*Text extract*:
RFR(S): 8199811: com/sun/jdi/ProcessAttachTest.java fails intermittently: Remote thread failed for unknown reason

David Holmes david.holmes at oracle.com
Mon Aug 6 07:31:01 UTC 2018


Hi Chris,

On 6/08/2018 2:28 PM, Chris Plummer wrote:
> Hi David,
> 
> On 8/5/18 5:33 PM, David Holmes wrote:
>> Hi Chris,
>>
>> On 4/08/2018 4:23 AM, Chris Plummer wrote:
>>> Hello,
>>>
>>> Please review the following fix for JDK12:
>>>
>>> http://cr.openjdk.java.net/~cjplummer/8199811/webrev.00
>>>
>>> https://bugs.openjdk.java.net/browse/JDK-8199811
>>>
>>> The root of the problem is that there is no code in the solaris or 
>>> windows AttachListener support that ensures that the listener is done 
>>> being initialized before attaching and  attempting to enqueue the 
>>> first command. The enqueue operation fails when is sees that the 
>>> listener is not attached yet.
>>>
>>> I was able to force this failure to happen every time by adding a 10 
>>> second sleep in attach_listener_thread_entry() just before the call 
>>> to AttachListener::set_initialized(). This did not cause macosx or 
>>> linux to fail, but did make solaris fail (failures had not been noted 
>>> previously) and windows to fail (failures previously had been 
>>> observed, but very rarely).
>>
>> I'm having trouble seeing the complete code paths here to understand 
>> the control flow for initialization and subsequent use. How do we get 
>> to the enqueue logic (that fails) if the initialization logic has not 
>> yet completed? Is the init logic asynchronous? (If so I would expect 
>> many more failures of this nature.)
> It's seems to be very convoluted on Windows, and somewhat on Solaris 
> too. Took me a while to figure it out enough to fix this issue. Yes, it 
> appears the init logic is async w.r.t. the enqueue logic. On Windows the 
> init logic is always triggered during VM startup. I had previously 
> inserted some pns2() calls to see how it gets initialized. Here's what 
> it produced:
> 
> V  [jvm.dll+0x30b7fd]  AttachListener::init+0x2dd  (attachlistener.cpp:466)
> V  [jvm.dll+0xd59513]  Threads::create_vm+0x873  (thread.cpp:3817)
> V  [jvm.dll+0x862e71]  JNI_CreateJavaVM_inner+0xd1  (jni.cpp:3945)
> V  [jvm.dll+0x8667af]  JNI_CreateJavaVM+0x1f  (jni.cpp:4036)
> C  [java.exe+0x36df]
> C  [java.exe+0x19fcc]
> C  [KERNEL32.DLL+0x13d2]
> C  [ntdll.dll+0x154f4]
> 
> V  [jvm.dll+0x30c473]  AttachListener::pd_init+0x23  
> (attachlistener_windows.cpp:394)

*Work to be completed*: In the code review thread, on which two platforms did adding a 10-second sleep before the call to AttachListener::set_initialized() make the test fail?

*Source excerpt*:
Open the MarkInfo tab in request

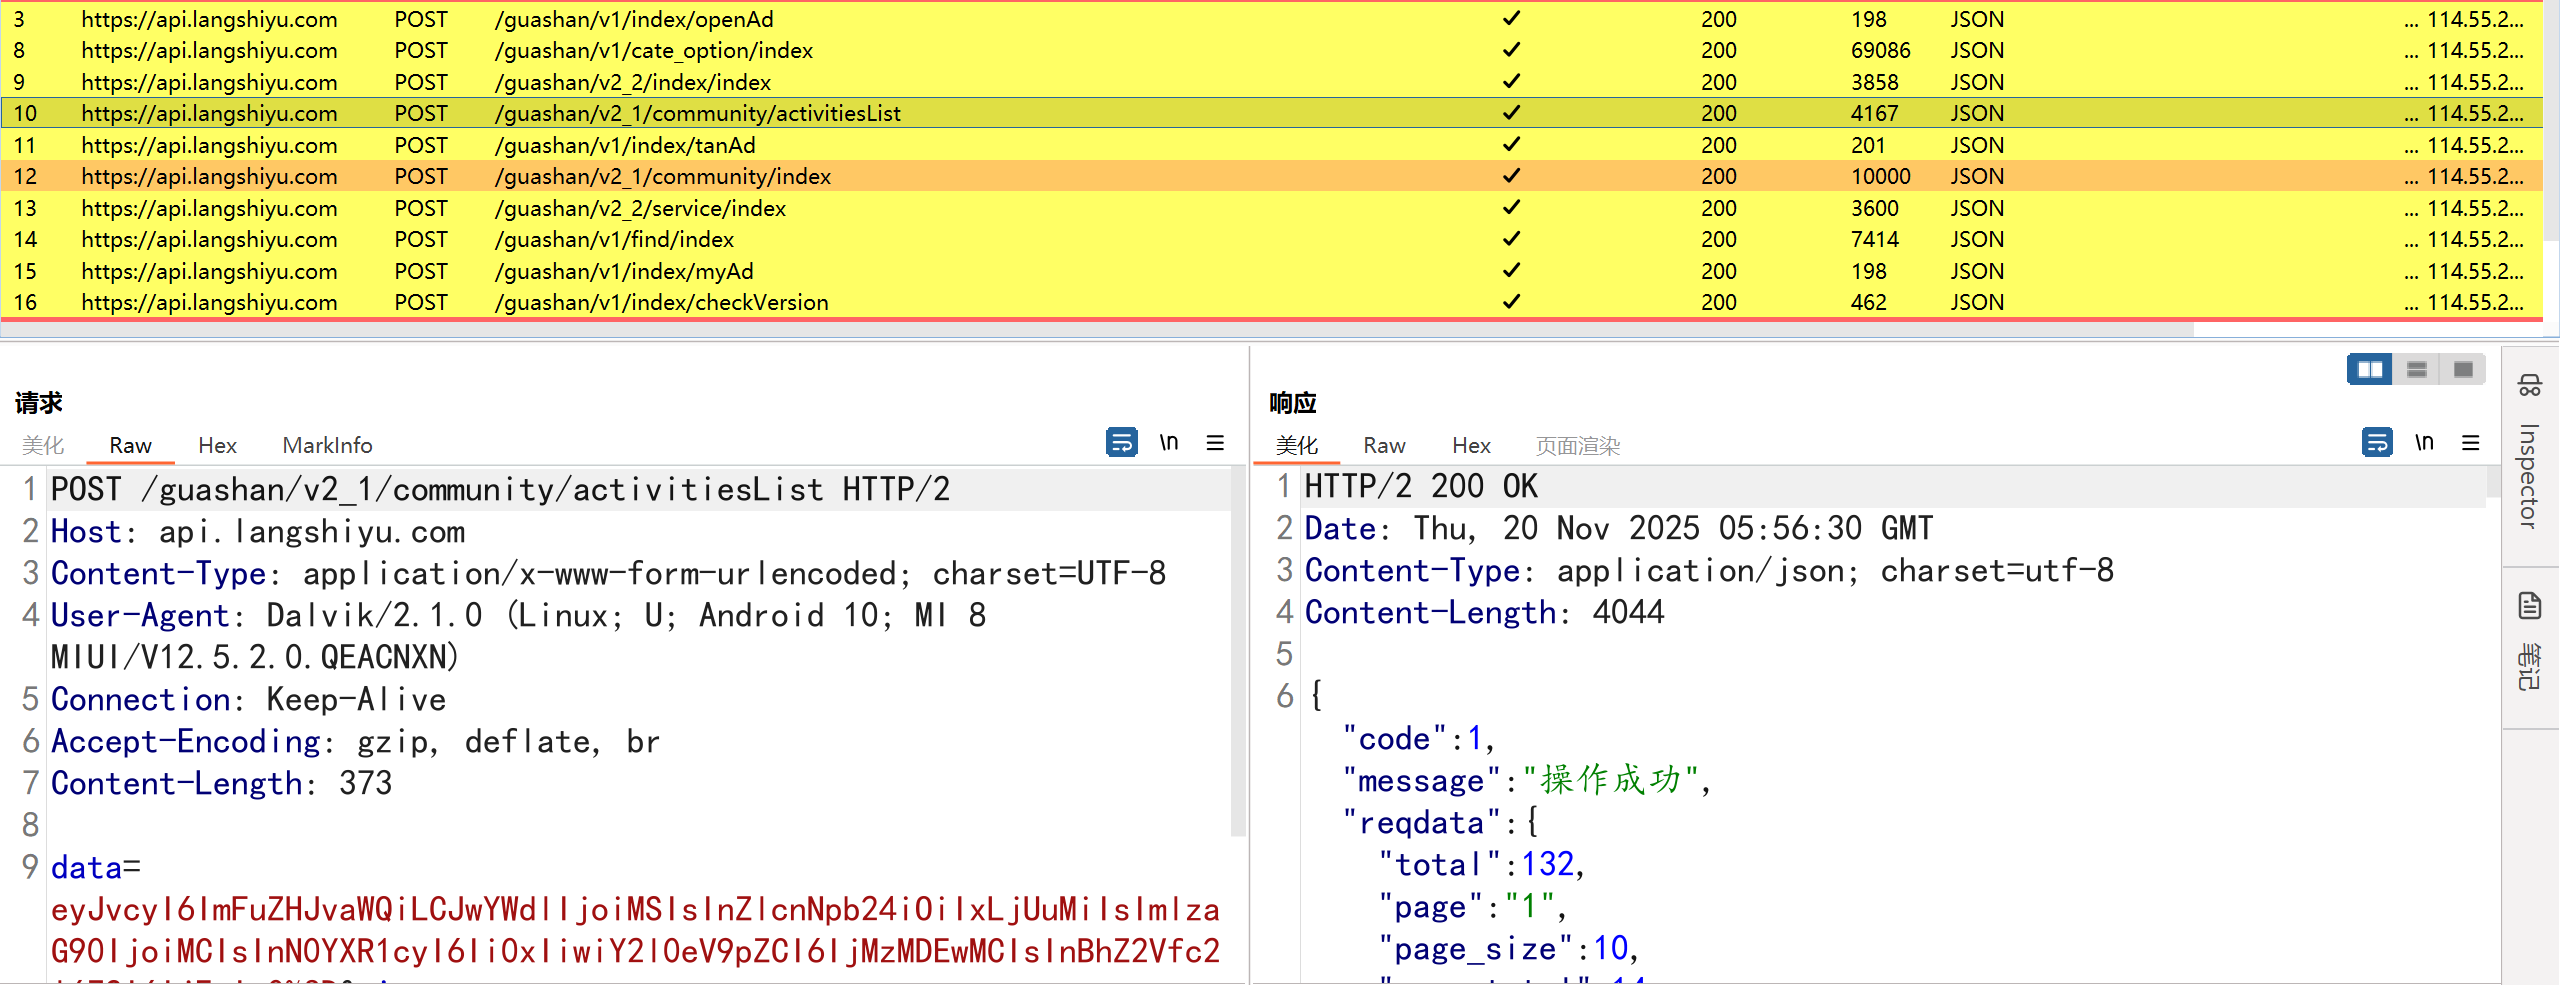327,446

*Response for this exercise*: Solaris and Windows.